Collection entries:
######
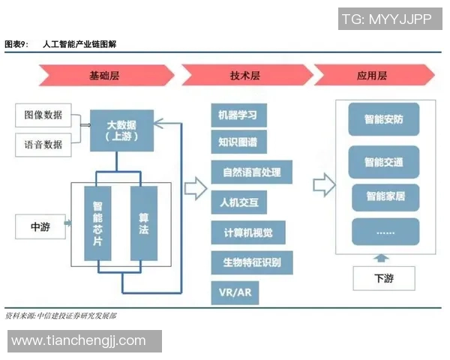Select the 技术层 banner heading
(x=244, y=76)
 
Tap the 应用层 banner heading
(x=372, y=76)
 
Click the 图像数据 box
(x=44, y=116)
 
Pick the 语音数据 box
(x=44, y=144)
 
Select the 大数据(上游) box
(x=122, y=130)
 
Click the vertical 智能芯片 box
(x=98, y=224)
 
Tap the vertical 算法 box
(x=143, y=224)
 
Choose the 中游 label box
(x=40, y=227)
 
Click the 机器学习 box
(x=238, y=115)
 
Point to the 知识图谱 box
(x=238, y=142)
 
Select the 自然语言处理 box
(x=251, y=172)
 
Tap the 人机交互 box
(x=238, y=202)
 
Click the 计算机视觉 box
(x=243, y=232)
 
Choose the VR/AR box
(x=236, y=292)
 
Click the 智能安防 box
(x=384, y=119)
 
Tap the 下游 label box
(x=383, y=278)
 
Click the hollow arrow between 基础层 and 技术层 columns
(x=195, y=188)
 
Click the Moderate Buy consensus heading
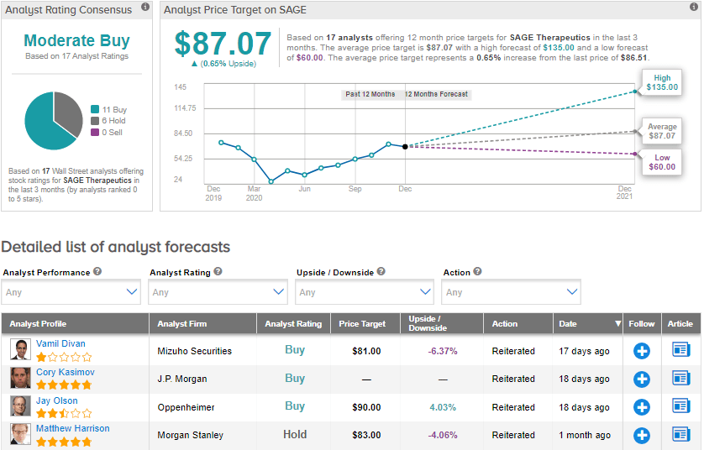tap(76, 40)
######
Prompt ::
Put the data above into a numbered list, from the line with "Point to the 知识图谱 box" up to and including the line with "(x=384, y=119)", leaving out blank lines.

Result ::
1. Point to the 知识图谱 box
2. (x=238, y=142)
3. Select the 自然语言处理 box
4. (x=251, y=172)
5. Tap the 人机交互 box
6. (x=238, y=202)
7. Click the 计算机视觉 box
8. (x=243, y=232)
9. Choose the VR/AR box
10. (x=236, y=292)
11. Click the 智能安防 box
12. (x=384, y=119)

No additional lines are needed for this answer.